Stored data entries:
============

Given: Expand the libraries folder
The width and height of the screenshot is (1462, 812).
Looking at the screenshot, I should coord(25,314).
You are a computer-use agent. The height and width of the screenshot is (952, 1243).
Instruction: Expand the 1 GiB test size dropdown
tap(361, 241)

============

YOUR INSTRUCTIONS - Word for word, give back all the lines above.

PROBLEM SOLUTION -
Given: Expand the libraries folder
The width and height of the screenshot is (1462, 812).
Looking at the screenshot, I should coord(25,314).
You are a computer-use agent. The height and width of the screenshot is (952, 1243).
Instruction: Expand the 1 GiB test size dropdown
tap(361, 241)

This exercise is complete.